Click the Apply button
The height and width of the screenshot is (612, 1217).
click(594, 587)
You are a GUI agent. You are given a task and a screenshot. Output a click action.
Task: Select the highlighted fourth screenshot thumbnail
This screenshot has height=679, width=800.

*What the exercise asks*
Every line above should be transcribed exactly.

*Response to the exercise*
Click the Apply button
The height and width of the screenshot is (612, 1217).
click(594, 587)
You are a GUI agent. You are given a task and a screenshot. Output a click action.
Task: Select the highlighted fourth screenshot thumbnail
This screenshot has height=679, width=800.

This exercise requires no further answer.